This project analyzes various film industry datasets to uncover trends that can guide a company's strategic entry into the entertainment industry. As major corporations turn to original content creation, our company aims to establish a successful movie studio. However, due to limited experience in film production, the business needs insight-driven guidance. This analysis will highlight the most profitable, well-received, and promising areas in film today.
By integrating multiple datasets we aim to explore current industry patterns to provide actionable recommendations on the types of films the new studio should prioritize.
With streaming platforms, global cinema, and digital distribution evolving, film production has become both an art and a high-stakes business. Identifying what makes a movie successful requires analyzing box office numbers, critic reviews, audience preferences, and market performance.
This analysis will help answer the following key business questions:
- Which genres receive the best critical reception?
- What genres offer the highest return on investment (ROI)?
- Are there specific directors whose films consistently perform well internationally?
- What languages are associated with popular films?
These insights will equip the new studio team with reliable data to greenlight projects that align with market demand and maximize profitability.
This project draws on a robust combination of industry datasets:
- Box Office Mojo: Gross earnings and box office performance.
- Rotten Tomatoes: Critic and audience scores, along with review sentiment.
- IMDb Links: Unique identifiers to cross-reference movies across datasets.
- TheMovieDB: Metadata on movies including genres, languages, production countries, popularity, and more.
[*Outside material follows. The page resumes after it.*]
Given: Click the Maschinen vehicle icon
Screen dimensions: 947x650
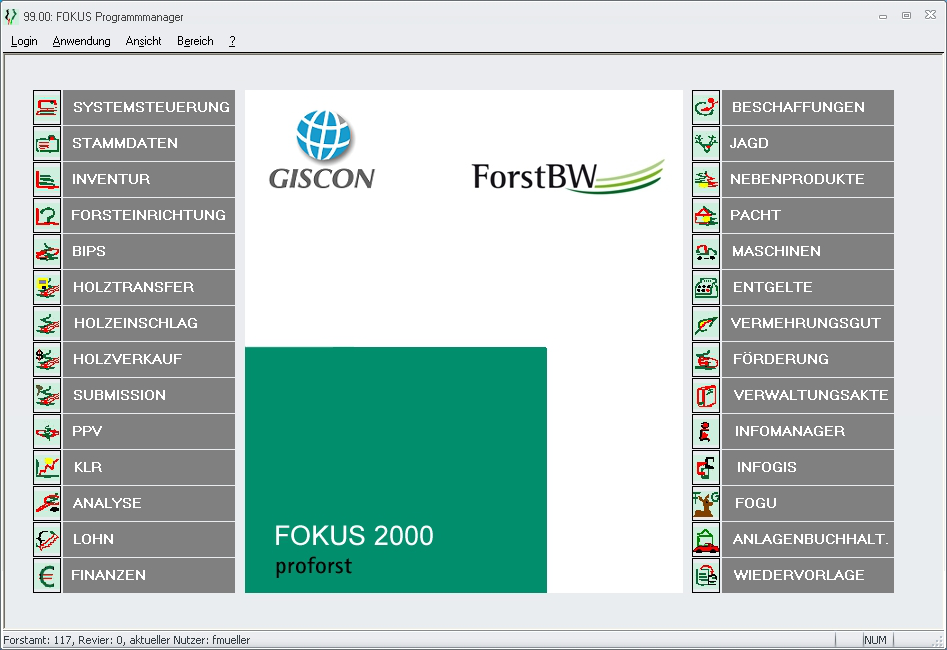Looking at the screenshot, I should tap(706, 251).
- The Numbers: Financial details such as production budgets and revenues to help calculate ROI.
Together, these datasets offer a comprehensive view of the global film landscape.
To maintain momentum and ensure parallel progress, each methodological stage of this project is collaboratively divided into four interdependent parts. This approach ensures that all group members remain engaged and contribute meaningfully across all stages — from exploration to business recommendations.
- This phase focuses on understanding the dataset, identifying important columns, and investigating potential relationships that could be explored.
- We assess the structure of the data, determine which columns are crucial for our analysis, and evaluate whether the data is clean or requires attention.
- Each member investigates different subsets of the data to understand the distribution, data types, and to identify any obvious issues (e.g., missing values, inconsistencies).
- The goal is to identify any initial patterns, issues, or opportunities for further exploration and to form hypotheses that guide the next steps in the analysis.
- After initial exploration, we focus on preparing the data for further analysis by accurately merging various datasets, ensuring that relationships are explored correctly.
- We handle any missing values through imputations, deal with outliers, and perform other cleaning tasks (e.g., removing duplicates, handling inconsistencies).
- The data is structured in a way that allows us to explore relationships in greater depth and ensures that the datasets are accurate, consistent, and ready for analysis.
- This stage ensures that the data is in a clean, usable state for modeling and deeper insights.
This stage is divided into two complementary tracks, both of which are handled collaboratively and iteratively:
- Group members explore visual trends related to genres, ratings, ROI, and other variables.
- Visualization types include bar plots, box plots, histograms, and scatter plots to surface patterns.
- Visual insights are cross-validated and shared among the team to refine hypotheses and interpretations.
- Designed to statistically support or challenge the patterns observed in visual analysis.
- Each team member tests different assumptions using methods like t-tests and ANOVA.
- Focused on validating insights about genre success, director performance, and audience preferences.
- Synthesizing results into clear, actionable insights for the new movie studio.
- All team members collaborate to align recommendations with business goals.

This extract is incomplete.